Artists are always on the lookout for the best places to buy supplies and equipment. I thought I’d share some of my favorites which have proved themselves over the years. None of the companies know I’m posting this so this list represents my honest opinions.
1. Hughes Easels– I’ve had mine for over ten years now and have never for a moment regretted spending the money for what is the best easel available. I bought the Model #4000 with two masts and highly recommend that choice since it holds large and/or long pieces more securely than one mast and lets me put diptych or triptych pieces next to each other or two smaller pieces side by side. Hughes Easels
2. Silver Brush Grand Prix- Like most painters I’ve tried a variety of brushes over the years and these are the ones I keep coming back to. I wear them down to half their length before they finally stop working and they hold a decent tip to the end. They have just the amount of spring and flexibility I like, having worked as a sign painter at the beginning of my art career. I’m ambivalent about using natural bristle brushes from an animal welfare standpoint, but have been unable to find a substitute, although the Silver Brush Bristlon comes close. Silver Brush Grand Prix
3. Winsor & Newton oil and watercolors– I do use specific oil colors from a couple of other brands, but good old WN has been my choice since I started painting in oils in 1997. Not sexy or expensive compared to many brands, but reliable and a pleasure to paint with. Also a good choice for someone starting out because painting is hard enough as it is without handicapping yourself by using cheap student-grade paint with low pigment/high filler content. I’ve used their watercolors since art school and after a long hiatus am using them again for location painting. Winsor & Newton
4. Strathmore Series 300 Bristol, Vellum Surface– My basic “good” drawing paper. It has just the amount of tooth that I like for drawing with pencils, Wolff’s Carbon pencils and General’s charcoal pencils. I keep pads of it in various sizes. I’ve tried the higher end Series 400, but don’t like the way it feels under the pencil. So the takeaway for this is that you need to try different papers until you find one you personally like (and, with luck, it won’t be the most expensive one). Canson makes an inexpensive recycled paper that I like for preliminary drawings. Strathmore
5. RayMar Canvas Panels– I switched to these years ago and have never looked back. Panels, as opposed to the traditional stretched canvas, became popular when plein air painting took off and, in fact, I first encountered them a a plein air workshop. I love RayMar’s cotton canvas panels which have just the right amount of tooth for me. Two major advantages of panels are that they take up a lot less linear shelf space than stretched canvas and the hard back means not having to worry about the canvas being dinged or a hole poked in it, so transporting paintings is a lot less stressful. They sell packs of standard sizes, but will happily do custom cuts up to 48″. Their quality has been absolutely consistent over the years and they’re a family-owned business. RayMar Art
Finally, something new (at least to me) that I’m just trying out but am very excited about. Forget Renaissance-era grid transfers, graphite transfers and oil transfers…

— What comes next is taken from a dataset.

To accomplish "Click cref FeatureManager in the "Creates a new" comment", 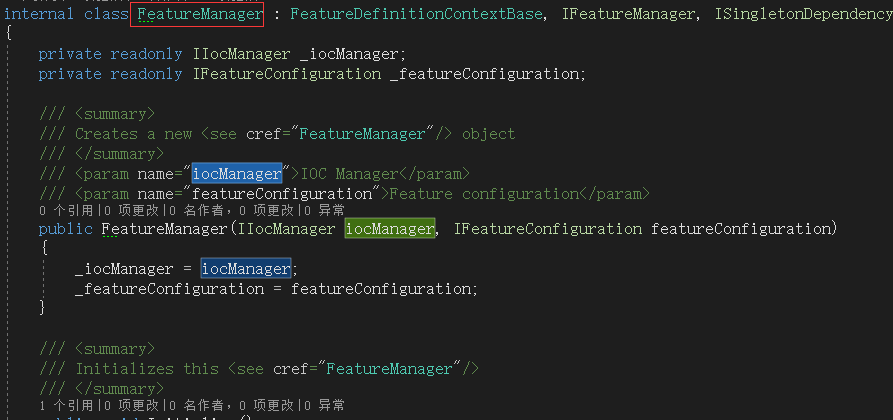I will pos(362,134).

6. Optima Digital Projector– I have tried so many ways over the years to get a preliminary drawing done on paper onto the canvas, the grid being the main one. I’ve also tried doing the drawing at the final size and using a graphite transfer sheet. I recently learned about oil transfers from a great art site called “Underpaintings” (I’ve subscribed). But those methods I found time-consuming and imprecise, which just made for more work to get the drawing correct on the canvas. However, suddenly one fine day my subconscious must have finished its work because this idea popped into my head….why not do my drawings at whatever size and in whatever media I want? Then, depending on size, either scan or photograph them and dump them into Aperture, the image management software on my iMac. Plug the digital projector into the computer and project the drawing onto the canvas, then simply and precisely sketch it in. And, yes, I know I can do the same with the photos and will probably do that in the future for some simple subjects since I know how to draw, but what I love is being able to work from my drawings which is how I learn “what my subject looks like” in a way that I never could from just tracing a photo. So let me flatly say- THERE IS NO SUBSTITUTE FOR LEARNING HOW TO DRAW. I’ll probably do a future post about this transfer method as I move into my winter “painting season” and can document the process.